Step 3: Shortcode Stripping
Section titled “Step 3: Shortcode Stripping”Any WordPress shortcodes that WordPress did not expand into HTML are removed. This prevents text like [gallery ids="1,2,3"] or [/caption] appearing in the rendered output.
The pattern /\[\/?\w[^\]]*\]/ matches both opening ([foo]) and closing ([/foo]) shortcode syntax.
Step 4: HTML Sanitization
Section titled “Step 4: HTML Sanitization”Four categories of dangerous HTML constructs are removed:
| What | Pattern | Action |
|---|---|---|
| Script blocks | <script>...</script> | Remove entire block including content |
| Style blocks | <style>...</style> | Remove entire block including content |
| Event handlers | onclick=, onload=, etc. | Remove attribute |
| JS protocol | href="javascript:..." | Replace with href="#" |
This is a lightweight pass.

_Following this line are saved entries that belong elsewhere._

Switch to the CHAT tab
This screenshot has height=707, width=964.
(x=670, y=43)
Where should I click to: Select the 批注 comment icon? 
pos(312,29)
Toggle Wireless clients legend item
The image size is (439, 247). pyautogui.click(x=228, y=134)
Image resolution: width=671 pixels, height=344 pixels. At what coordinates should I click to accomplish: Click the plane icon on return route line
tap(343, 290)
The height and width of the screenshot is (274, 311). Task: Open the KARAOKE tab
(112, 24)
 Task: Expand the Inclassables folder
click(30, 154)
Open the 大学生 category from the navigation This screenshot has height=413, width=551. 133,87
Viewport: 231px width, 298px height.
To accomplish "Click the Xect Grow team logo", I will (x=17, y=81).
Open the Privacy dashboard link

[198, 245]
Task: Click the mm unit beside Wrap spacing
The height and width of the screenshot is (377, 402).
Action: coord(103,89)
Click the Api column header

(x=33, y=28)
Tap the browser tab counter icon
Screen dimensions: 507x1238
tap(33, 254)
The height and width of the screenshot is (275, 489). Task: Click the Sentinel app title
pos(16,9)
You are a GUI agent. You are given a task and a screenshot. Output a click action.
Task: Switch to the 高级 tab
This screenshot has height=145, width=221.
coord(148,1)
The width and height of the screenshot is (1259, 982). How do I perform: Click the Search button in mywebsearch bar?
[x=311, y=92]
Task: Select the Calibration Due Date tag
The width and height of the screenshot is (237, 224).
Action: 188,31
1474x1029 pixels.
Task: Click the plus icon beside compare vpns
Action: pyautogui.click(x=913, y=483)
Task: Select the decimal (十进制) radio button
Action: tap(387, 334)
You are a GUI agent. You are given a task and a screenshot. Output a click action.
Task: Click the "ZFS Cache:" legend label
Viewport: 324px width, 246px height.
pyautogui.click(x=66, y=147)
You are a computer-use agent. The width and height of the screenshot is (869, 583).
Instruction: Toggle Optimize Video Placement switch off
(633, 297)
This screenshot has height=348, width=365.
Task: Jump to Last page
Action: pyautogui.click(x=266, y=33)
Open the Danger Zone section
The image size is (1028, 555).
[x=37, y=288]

If your use case requires stricter sanitization (e.g., user-submitted content), consider adding HTMLPurifier as an additional step after this pipeline.
Extending the Pipeline
Section titled “Extending the Pipeline”To add a custom processing step, create a plugin on ContentProcessor:
class MyContentPlugin{ public function afterProcess( ContentProcessor $subject, string $result ): string { // Add custom processing return str_replace('old-domain.com', 'new-domain.com', $result); }}